• Dataset records
--- --- ---

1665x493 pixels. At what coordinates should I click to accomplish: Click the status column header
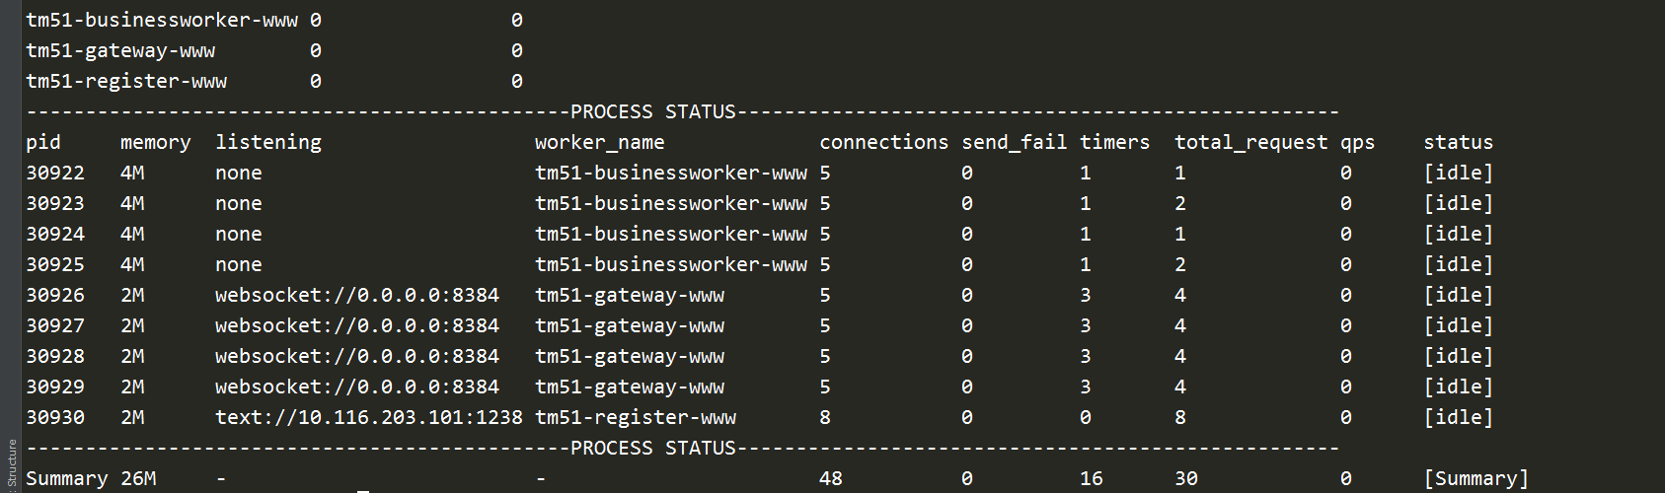tap(1458, 142)
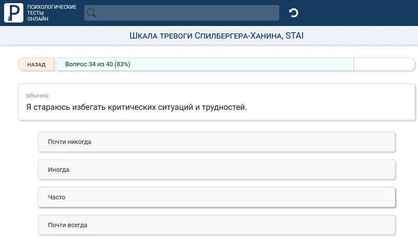
Task: Click the blue P logo icon
Action: 14,13
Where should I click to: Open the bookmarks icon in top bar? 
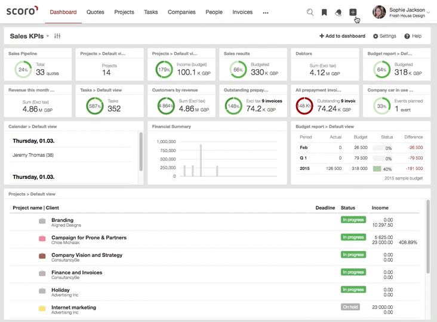[324, 12]
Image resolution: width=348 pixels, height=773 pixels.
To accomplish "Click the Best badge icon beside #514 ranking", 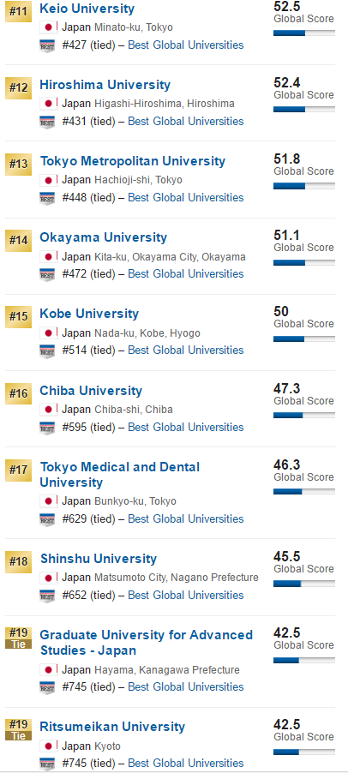I will 47,351.
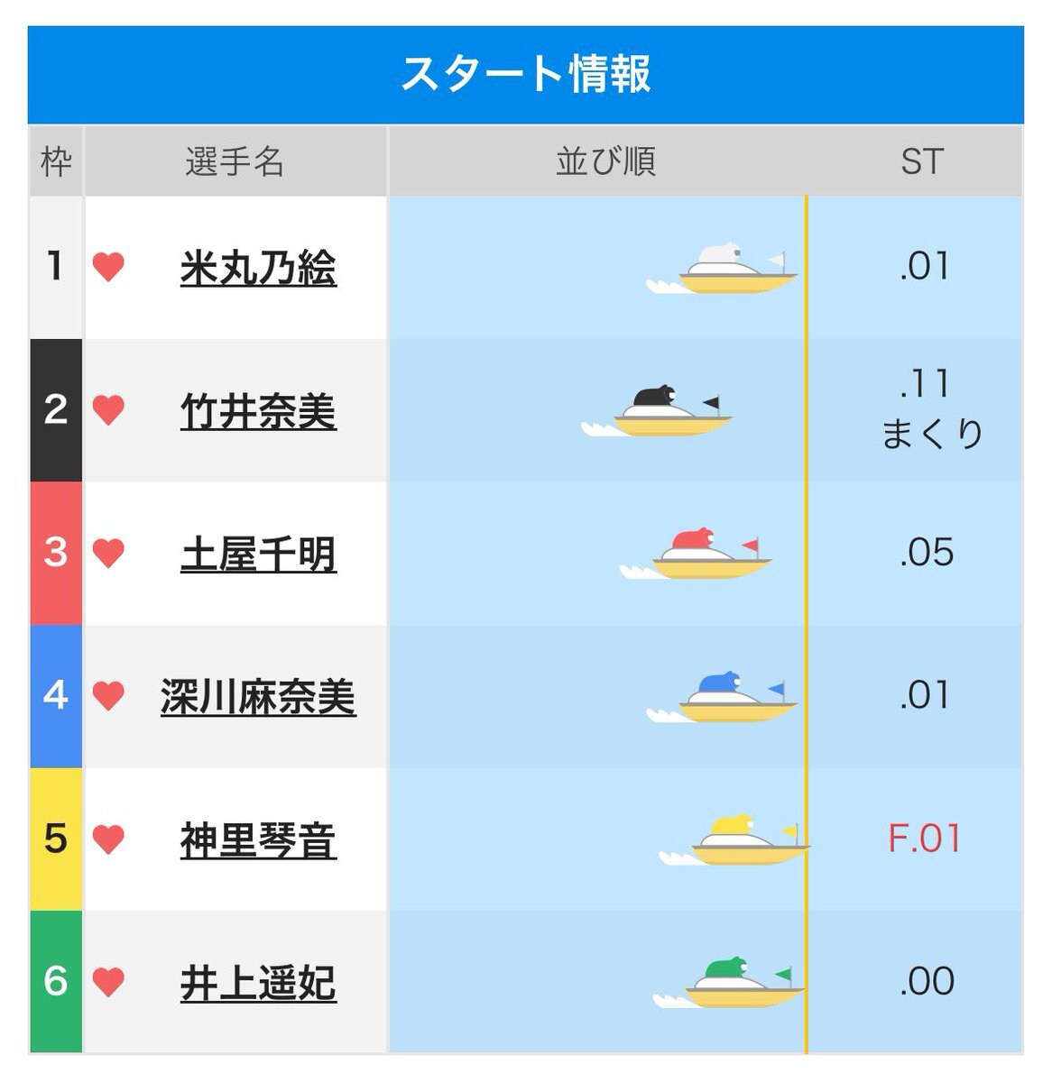Click the red boat icon in lane 3
The height and width of the screenshot is (1082, 1052).
696,554
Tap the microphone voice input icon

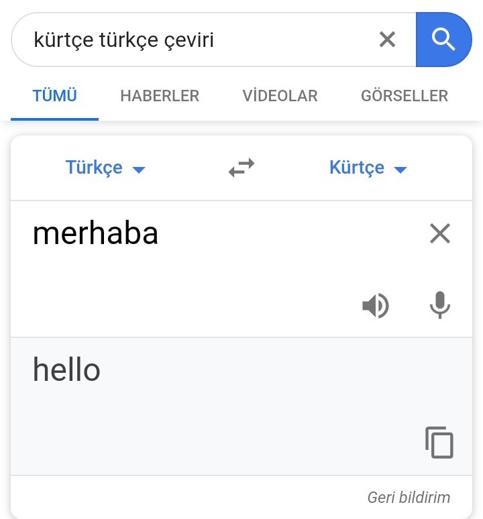click(439, 306)
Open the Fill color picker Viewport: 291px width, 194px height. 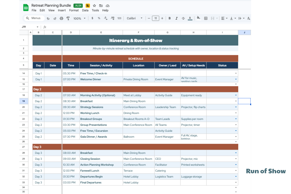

--- --- ---

• The task
What is needed is an exact restatement of every line from the line containing "Tap the microphone voice input icon" through the last line of the records, minus any pictures.

• Exercise answer
Tap the microphone voice input icon

click(439, 306)
Open the Fill color picker Viewport: 291px width, 194px height. 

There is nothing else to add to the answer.